§ PASSAGE:
In his first video message as pope, Leo XIV told participants at an international conference on “ecological debt and public hope”in Rio de Janeiro, held from May 20 to 24, “Be builders of bridges of integration between the Americas and with the Iberian Peninsula, working for ecological, social and environmental justice.”

“I encourage [you] to keep building bridges,” the pope told participants of the five-day conference organized by the Network of Universities for the Care of Our Common Home. The event brought together rectors from more than 200 universities, mostly from Latin America but also from Spain, the Pontifical University of Portugal, the University of British Columbia and Oxford University.

Several universities from the United States are participating, including Georgetown, Loyola Chicago, Loyola Marymount, Fordham, Boston College and the University of San Diego, “where many are now concerned about threats to academic freedom and democracy,” said Anderson Pedroso, S.J., 50, the Jesuit rector of the Pontifical Catholic University of Rio de Janeiro, which is hosting the conference, in an interview in Rome on April 19, a month before the conference.

“I know that you are engaging in a synodal work of discernment in preparation for COP30,” Pope Leo said, referring to the U.N. Climate Change Conference that will be held in Belém, Brazil, from Nov. 10 to 21, 2025. He noted that the Rio conference will reflect on “a possible reconciliation between public debt and ecological debt,” which he said was a proposal suggested by Pope Francis in his message for the World Day of Peace 2025.

Pope Leo XIV sent a video message to an international conference on “ecological debt and public hope” in Rio de Janeiro on May 20 (Photo by Luis Miguel Modino)
Pope Leo XIV sent a video message to an international conference on “ecological debt and public hope” in Rio de Janeiro on May 20 (Photo by Luis Miguel Modino)

§ PROBLEMS TO WORK ON:
1) Which universities from the United States does the conference article above name as participating?
2) Reproduce the conference article above word for word, beginning at the words "In his first" and stopping after "and Oxford University.".
3) According to the conference article above, which organization organized the five-day conference in Rio de Janeiro?

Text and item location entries
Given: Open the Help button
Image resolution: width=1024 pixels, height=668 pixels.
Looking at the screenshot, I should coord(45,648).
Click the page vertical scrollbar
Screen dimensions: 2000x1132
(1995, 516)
==
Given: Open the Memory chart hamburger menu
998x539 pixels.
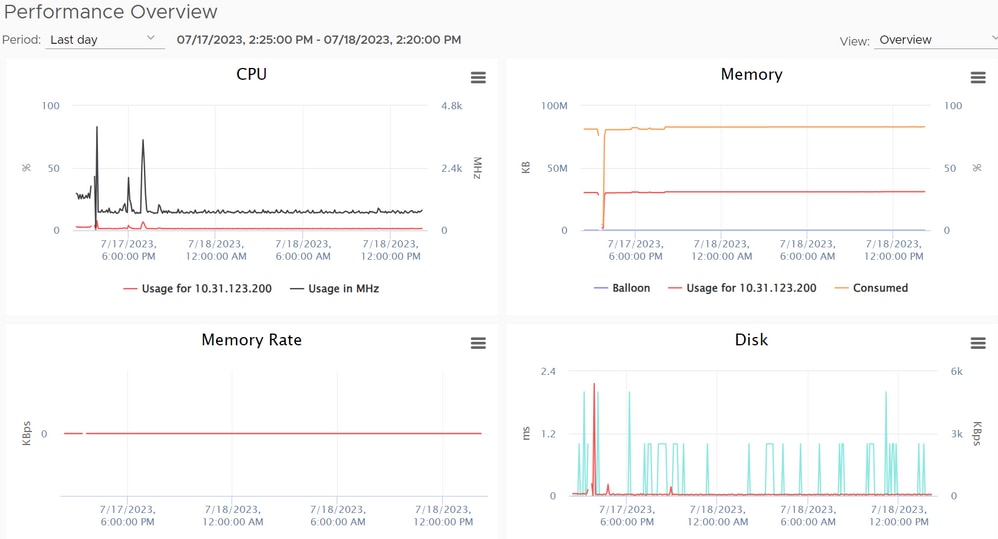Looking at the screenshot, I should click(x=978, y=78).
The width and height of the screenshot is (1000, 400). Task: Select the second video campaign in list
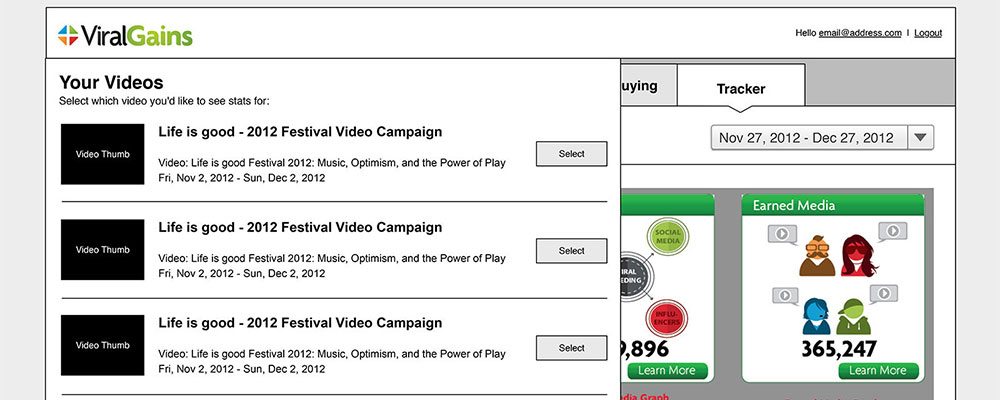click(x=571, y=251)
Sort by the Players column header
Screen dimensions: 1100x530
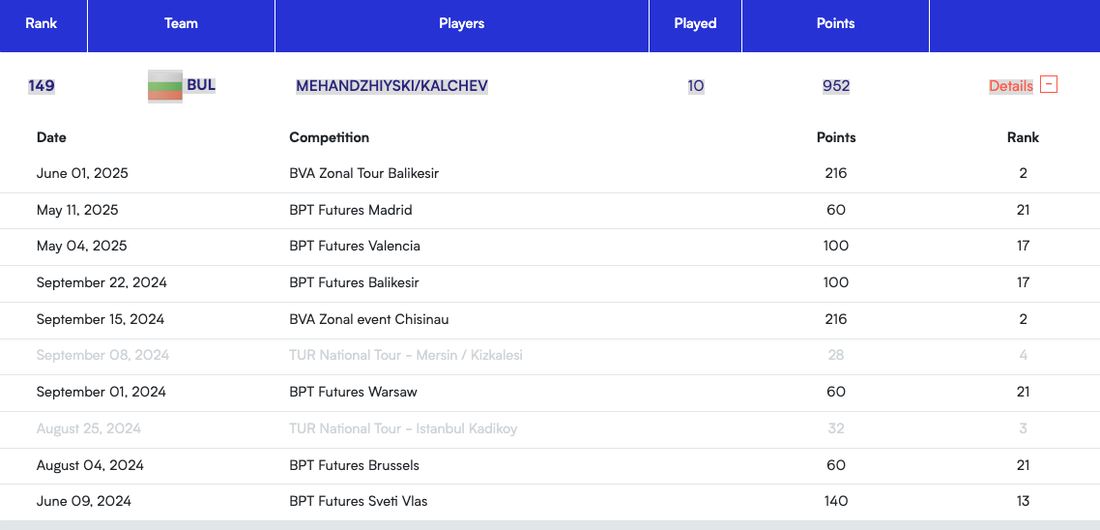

§ ANSWERS TO EACH TASK:
1) Georgetown, Loyola Chicago, Loyola Marymount, Fordham, Boston College, and the University of San Diego.

2)
In his first video message as pope, Leo XIV told participants at an international conference on “ecological debt and public hope”in Rio de Janeiro, held from May 20 to 24, “Be builders of bridges of integration between the Americas and with the Iberian Peninsula, working for ecological, social and environmental justice.”

“I encourage [you] to keep building bridges,” the pope told participants of the five-day conference organized by the Network of Universities for the Care of Our Common Home. The event brought together rectors from more than 200 universities, mostly from Latin America but also from Spain, the Pontifical University of Portugal, the University of British Columbia and Oxford University.

3) The Network of Universities for the Care of Our Common Home.